### Stored records
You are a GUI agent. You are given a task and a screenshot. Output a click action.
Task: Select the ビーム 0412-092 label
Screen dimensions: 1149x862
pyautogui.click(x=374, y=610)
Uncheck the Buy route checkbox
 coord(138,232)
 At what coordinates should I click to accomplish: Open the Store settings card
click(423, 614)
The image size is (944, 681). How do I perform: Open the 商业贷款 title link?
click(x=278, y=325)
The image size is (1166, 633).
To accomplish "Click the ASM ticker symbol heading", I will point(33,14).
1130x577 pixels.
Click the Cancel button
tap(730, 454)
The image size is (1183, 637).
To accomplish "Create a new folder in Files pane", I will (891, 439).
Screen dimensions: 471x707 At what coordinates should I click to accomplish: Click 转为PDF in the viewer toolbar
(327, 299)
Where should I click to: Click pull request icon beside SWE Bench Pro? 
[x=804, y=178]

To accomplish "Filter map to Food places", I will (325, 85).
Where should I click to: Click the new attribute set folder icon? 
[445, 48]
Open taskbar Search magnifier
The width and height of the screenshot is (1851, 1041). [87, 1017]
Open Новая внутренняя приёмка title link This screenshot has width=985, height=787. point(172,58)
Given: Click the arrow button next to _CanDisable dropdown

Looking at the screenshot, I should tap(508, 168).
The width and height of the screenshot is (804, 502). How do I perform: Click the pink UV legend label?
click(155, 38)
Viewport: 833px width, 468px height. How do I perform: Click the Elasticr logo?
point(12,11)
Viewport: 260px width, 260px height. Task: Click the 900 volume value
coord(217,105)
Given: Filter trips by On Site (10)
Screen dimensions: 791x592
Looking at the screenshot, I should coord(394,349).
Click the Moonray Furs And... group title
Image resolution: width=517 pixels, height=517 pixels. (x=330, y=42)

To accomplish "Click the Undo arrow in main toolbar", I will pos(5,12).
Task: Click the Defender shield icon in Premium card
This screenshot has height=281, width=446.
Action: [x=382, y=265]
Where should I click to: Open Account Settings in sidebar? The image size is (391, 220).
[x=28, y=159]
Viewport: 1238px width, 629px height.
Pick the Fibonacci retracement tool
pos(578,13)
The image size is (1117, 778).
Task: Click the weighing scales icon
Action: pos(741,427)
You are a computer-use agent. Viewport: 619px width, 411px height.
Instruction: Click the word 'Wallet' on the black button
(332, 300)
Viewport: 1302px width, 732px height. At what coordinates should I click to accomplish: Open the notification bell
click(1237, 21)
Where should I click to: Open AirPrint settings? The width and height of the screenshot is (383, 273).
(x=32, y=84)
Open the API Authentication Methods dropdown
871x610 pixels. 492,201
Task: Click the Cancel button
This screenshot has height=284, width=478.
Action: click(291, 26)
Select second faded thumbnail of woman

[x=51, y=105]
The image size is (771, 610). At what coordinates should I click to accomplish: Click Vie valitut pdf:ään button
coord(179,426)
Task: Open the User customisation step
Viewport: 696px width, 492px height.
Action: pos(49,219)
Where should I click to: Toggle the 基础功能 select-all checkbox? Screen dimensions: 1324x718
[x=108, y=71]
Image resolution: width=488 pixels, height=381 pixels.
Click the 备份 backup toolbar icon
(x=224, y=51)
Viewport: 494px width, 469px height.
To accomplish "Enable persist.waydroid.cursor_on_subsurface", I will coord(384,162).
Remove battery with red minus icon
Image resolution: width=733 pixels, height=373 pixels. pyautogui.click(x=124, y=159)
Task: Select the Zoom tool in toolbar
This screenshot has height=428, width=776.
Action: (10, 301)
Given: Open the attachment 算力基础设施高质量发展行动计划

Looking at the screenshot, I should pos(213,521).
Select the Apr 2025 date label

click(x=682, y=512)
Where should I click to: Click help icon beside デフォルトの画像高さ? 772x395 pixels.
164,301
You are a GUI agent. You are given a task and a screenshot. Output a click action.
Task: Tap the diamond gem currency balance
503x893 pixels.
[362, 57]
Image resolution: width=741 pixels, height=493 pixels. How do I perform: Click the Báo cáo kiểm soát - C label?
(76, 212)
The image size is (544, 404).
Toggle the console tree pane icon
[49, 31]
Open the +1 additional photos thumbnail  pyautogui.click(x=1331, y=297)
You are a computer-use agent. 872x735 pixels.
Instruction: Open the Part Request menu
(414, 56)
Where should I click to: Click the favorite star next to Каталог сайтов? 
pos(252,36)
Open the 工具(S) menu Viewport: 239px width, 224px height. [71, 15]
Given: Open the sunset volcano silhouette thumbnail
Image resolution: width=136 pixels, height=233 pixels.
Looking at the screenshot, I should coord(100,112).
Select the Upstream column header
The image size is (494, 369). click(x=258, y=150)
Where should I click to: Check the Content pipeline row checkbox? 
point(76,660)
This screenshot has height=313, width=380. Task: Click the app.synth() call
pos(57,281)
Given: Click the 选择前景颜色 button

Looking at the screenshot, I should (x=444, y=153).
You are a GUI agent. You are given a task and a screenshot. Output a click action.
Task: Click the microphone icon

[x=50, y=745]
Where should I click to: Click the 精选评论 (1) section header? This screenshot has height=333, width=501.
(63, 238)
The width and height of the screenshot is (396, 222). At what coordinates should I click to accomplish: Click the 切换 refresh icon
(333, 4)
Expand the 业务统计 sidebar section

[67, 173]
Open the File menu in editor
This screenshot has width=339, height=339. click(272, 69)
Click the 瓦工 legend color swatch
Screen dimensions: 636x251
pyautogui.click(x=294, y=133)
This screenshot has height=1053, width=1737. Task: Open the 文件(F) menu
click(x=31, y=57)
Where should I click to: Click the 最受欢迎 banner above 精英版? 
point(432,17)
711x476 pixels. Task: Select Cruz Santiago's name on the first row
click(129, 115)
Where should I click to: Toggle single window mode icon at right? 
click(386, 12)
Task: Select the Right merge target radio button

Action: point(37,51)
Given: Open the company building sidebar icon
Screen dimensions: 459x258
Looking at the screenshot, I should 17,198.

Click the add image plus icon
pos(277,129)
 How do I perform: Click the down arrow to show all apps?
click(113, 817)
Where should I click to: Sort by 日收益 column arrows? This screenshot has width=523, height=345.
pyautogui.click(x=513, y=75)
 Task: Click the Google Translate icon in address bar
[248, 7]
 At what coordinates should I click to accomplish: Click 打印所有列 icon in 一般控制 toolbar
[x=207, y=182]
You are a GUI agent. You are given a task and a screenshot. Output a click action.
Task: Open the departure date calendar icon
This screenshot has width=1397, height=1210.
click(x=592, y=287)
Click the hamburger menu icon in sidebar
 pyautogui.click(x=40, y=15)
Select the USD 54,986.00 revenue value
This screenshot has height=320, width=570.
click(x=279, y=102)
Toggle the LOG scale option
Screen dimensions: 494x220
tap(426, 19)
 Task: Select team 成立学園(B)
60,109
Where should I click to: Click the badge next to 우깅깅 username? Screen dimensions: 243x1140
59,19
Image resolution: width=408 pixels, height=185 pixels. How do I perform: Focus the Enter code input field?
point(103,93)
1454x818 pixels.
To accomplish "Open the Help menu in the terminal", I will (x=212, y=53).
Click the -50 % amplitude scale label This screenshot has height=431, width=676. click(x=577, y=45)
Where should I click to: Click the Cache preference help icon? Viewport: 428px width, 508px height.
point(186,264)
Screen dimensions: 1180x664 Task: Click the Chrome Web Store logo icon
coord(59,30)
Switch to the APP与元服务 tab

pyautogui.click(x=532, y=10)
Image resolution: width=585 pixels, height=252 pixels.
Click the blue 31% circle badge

### What you should do
Reproduce the entries verbatim, starting with the line containing "Viewport: 1238px width, 629px height." and ending with the line containing "coord(179,426)", including both of those lines.

### The answer
Viewport: 1238px width, 629px height.
Pick the Fibonacci retracement tool
pos(578,13)
The image size is (1117, 778).
Task: Click the weighing scales icon
Action: pos(741,427)
You are a computer-use agent. Viewport: 619px width, 411px height.
Instruction: Click the word 'Wallet' on the black button
(332, 300)
Viewport: 1302px width, 732px height. At what coordinates should I click to accomplish: Open the notification bell
click(1237, 21)
Where should I click to: Open AirPrint settings? The width and height of the screenshot is (383, 273).
(x=32, y=84)
Open the API Authentication Methods dropdown
871x610 pixels. 492,201
Task: Click the Cancel button
This screenshot has height=284, width=478.
Action: click(291, 26)
Select second faded thumbnail of woman

[x=51, y=105]
The image size is (771, 610). At what coordinates should I click to accomplish: Click Vie valitut pdf:ään button
coord(179,426)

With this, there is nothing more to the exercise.